Whichever, he starts looking where he is going and spots a banana skin lying in his path. Smiling with relief that he's missed the trap, he jumps high into the air to avoid it, only to disappear down a pothole he hasn't spotted on the other side.
Poor Equitable pensioners are just like this sad sap. For six years they have been buffeted and bruised in the financial equivalent of half a dozen rounds in the boxing ring.
They have had to watch their pensions cut by up to half, which is no fun when you thought you had provided adequately for your wife and yourself in retirement.
It's little wonder they rejoiced when the Prudential offered to take them under its wing.
Everything looked brighter after the deal was done at the beginning of the year. They thought their problems were over. Until that is, their first pension payments began dropping on their doorsteps last week, when they found themselves disappearing down more dark tunnels.
More than 2,000 very frail, elderly policyholders were shocked to see their pensions cut again by up to half. They knew there had to be a mistake, but couldn't get any sense out of anyone.
At first, the Pru was adamant there had been no muck-up, until it emerged that HM Revenue & Customs had issued new tax codes to all these people. Even then, the Revenue and the company agreed that, yes, new codes had been issued, but they were all correct.
However, after the Pru began examining the tax positions of some of the individuals caught up in the fiasco, panic bells began to ring.
It became clear that some had indeed been issued with the wrong coding notices. Worse still, those affected were octogenarians or in their late 70s, many in poor health.
They needed a shock like this as much as they needed a hole through the head. Cutting their pensions in half again left some of them without enough to live on.

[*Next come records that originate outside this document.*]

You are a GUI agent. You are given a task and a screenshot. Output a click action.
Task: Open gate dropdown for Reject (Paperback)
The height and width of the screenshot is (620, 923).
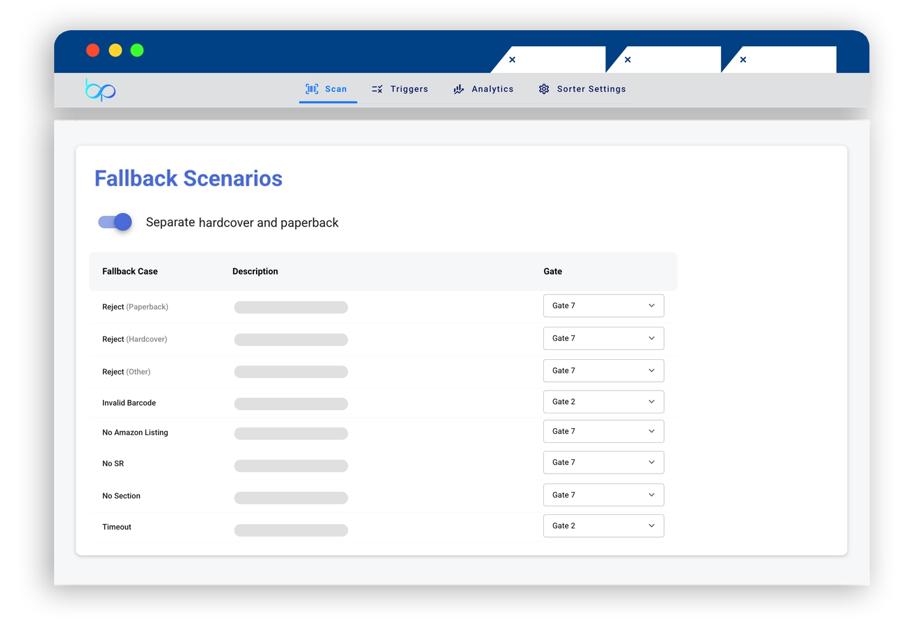(x=603, y=306)
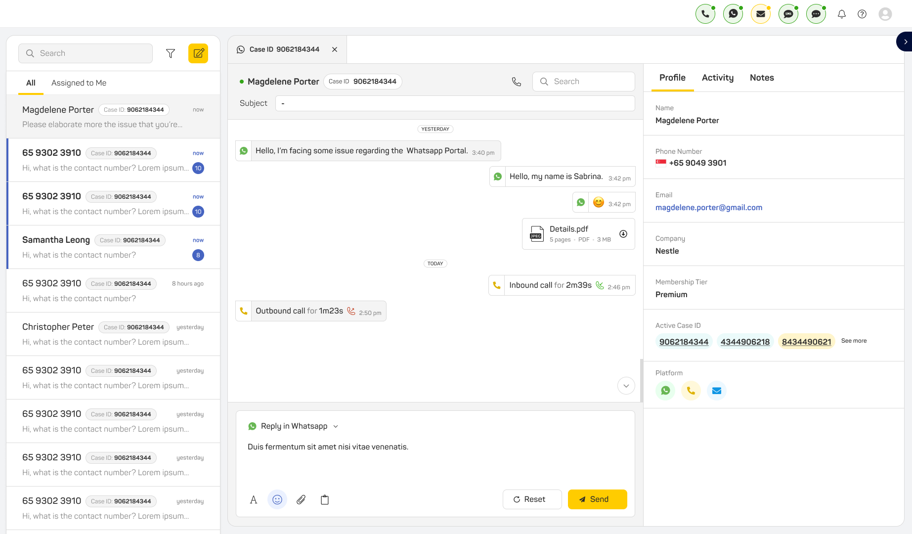This screenshot has width=912, height=534.
Task: Click the clipboard template icon
Action: pyautogui.click(x=325, y=499)
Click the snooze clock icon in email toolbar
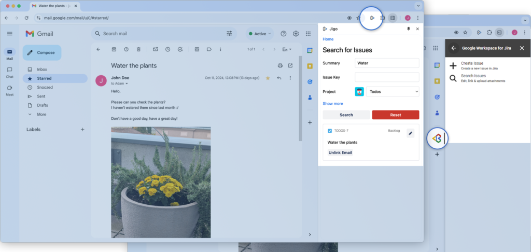 click(x=167, y=49)
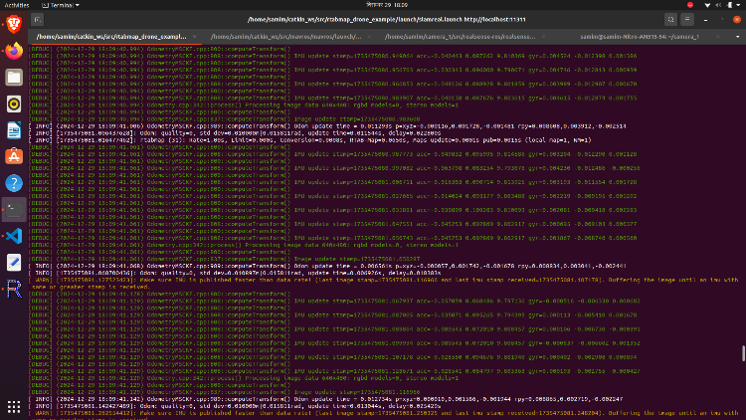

To be fair, the Pru quickly picked up on the seriousness of the situation. The company has offered to examine in detail the position of any pensioner who believes he or she may have been wrongly taxed, and to refund them within days.
Meanwhile, true to form, HMRC refuses to accept there is any problem and maintains that the new tax codes are correct. A spokeswoman said: "The position is quite unclear and we are continuing our investigations. We believe that the codes we issued to these customers were correct. The Prudential doesn't agree. We are continuing to investigate in an attempt to get to the bottom of the matter."
What a pair, eh? Not so much Chaplin and Bean as Laurel and Hardy, and "Here's another fine mess you've gotten me into."
Deaf to criticism
BACK to banana skins. Pensions Secretary James Purnell found himself sliding around on a veritable grove full when the Court of Appeal delivered its judgment on whether the Government had been justified in turning its back on the victims of company pension scheme collapses and rejecting the Parliamentary Ombudsman's report which found ministers culpable.
To an extent this is all history, because the Government caved in to the victims' demands before Christmas, although we are told that it is not being quite so speedy at coming up with the cash.
Just as well they did, because the Appeal Court agreed with Ombudsman Ann Abraham that the Government was guilty of administration.
However, it is less clear that the Government lost the second part of the case, which related to its right to reject any Ombudsman's findings it doesn't like.
All three sides are closely examining the judgment, and there may yet be an appeal to the House of Lords.
But the point about the Government's right to reject the Ombudsman's findings is important, because we are expecting a highly critical report into the events which brought down Equitable Life before the summer is out.
Given the Government's previous robust defence of its role as regulator to Equitable, we can expect that report to be rejected too.
Which begs the question: why have an independent ombudsman if the Government can simply bin any reports critical of its activities?
Break up the Rock
SO TAXPAYERS are now in hock up to 100bn thanks to Northern Rock.
Will someone please put it out of its misery. Nationalise it, split it up and be done with it.